As the decades rolled on, Real Life Funnies changed. Mack grew. His own experience gathering this intelligence led him to delve deeper. The cartoons changed from collections of individual if not independent panels, to single stories and profiles ten panels long. He began actually interviewing people, and recording their stories as much as transmitting their contexts. It got deeper and more personal. And in many ways, far less funny. Nearly all of the cartoons in the late 80s and 90s feature Mack meeting up with some character and walking along, indoors or out, getting the story: of their lives, of their plans, of their troubles. It was arranged, not spontaneous any more. He became by far the most regular character in his cartoons.

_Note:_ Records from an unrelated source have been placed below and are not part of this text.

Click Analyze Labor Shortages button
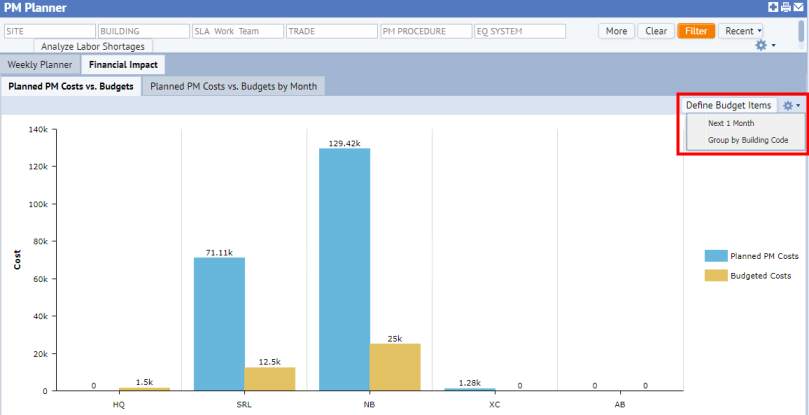This screenshot has height=415, width=809. pyautogui.click(x=92, y=46)
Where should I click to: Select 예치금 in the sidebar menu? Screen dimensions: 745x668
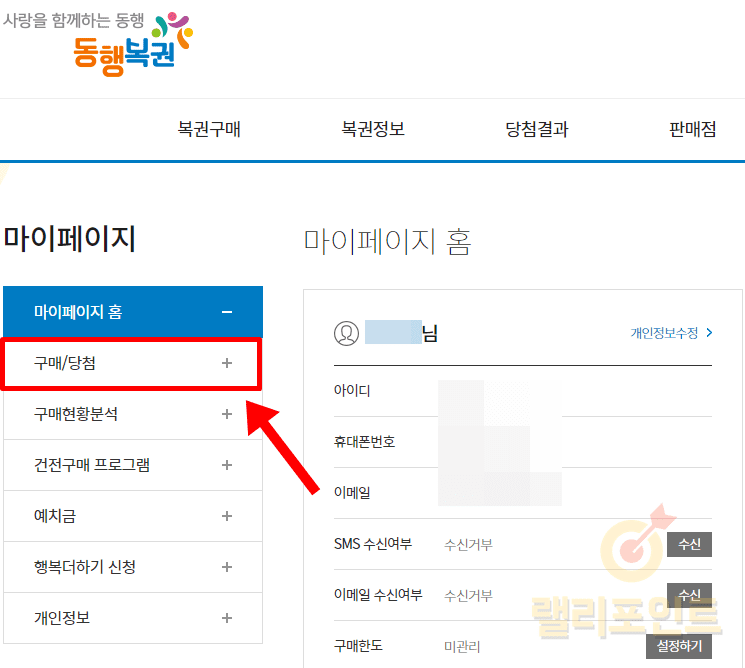[x=55, y=516]
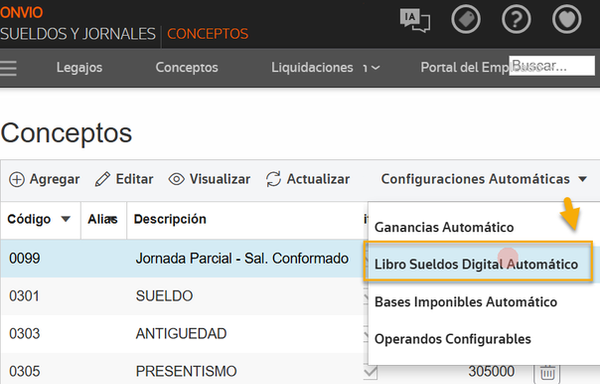Click the tag icon in header

click(x=466, y=19)
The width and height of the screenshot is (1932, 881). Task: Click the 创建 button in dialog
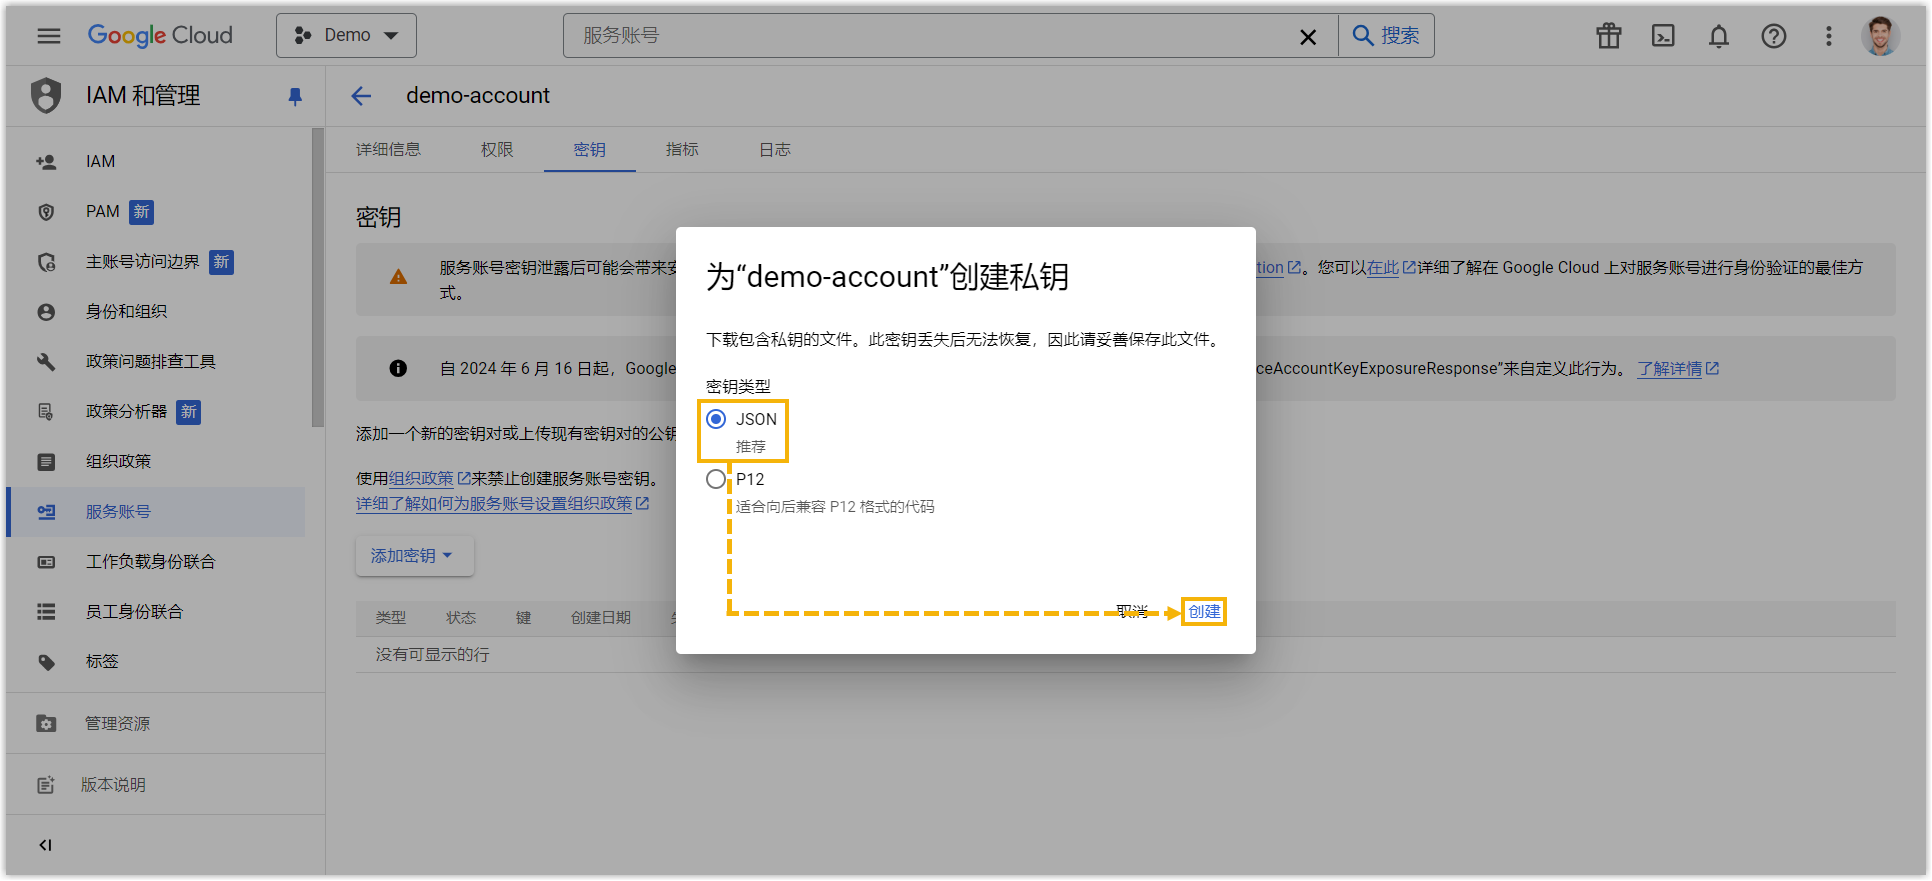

After 20 years, it got cancelled by a new Voice editor who presumably had the distance and perspective to see it wasn’t like the 70s any more. But thanks to this gem of an archeological dig, readers can relive it, or even just wonder at it. (There’s even a lovely appendix where Mack writes up a paragraph on each of the institutions or clubs he visited, so you can tell Oh Calcutta! from Plato’s Retreat or Charlie Brown’s). You just have to know it was all very real. It’s exactly the way it was in a very different era.

One thing I will tell you is that after such an intense read of these cartoons, I now look at everybody differently. Anyone I see on the street or at the gym, I look at them as if they were a Stan Mack cartoon. And they all fit. It has definitely changed me. And I’m sure I’m one of them.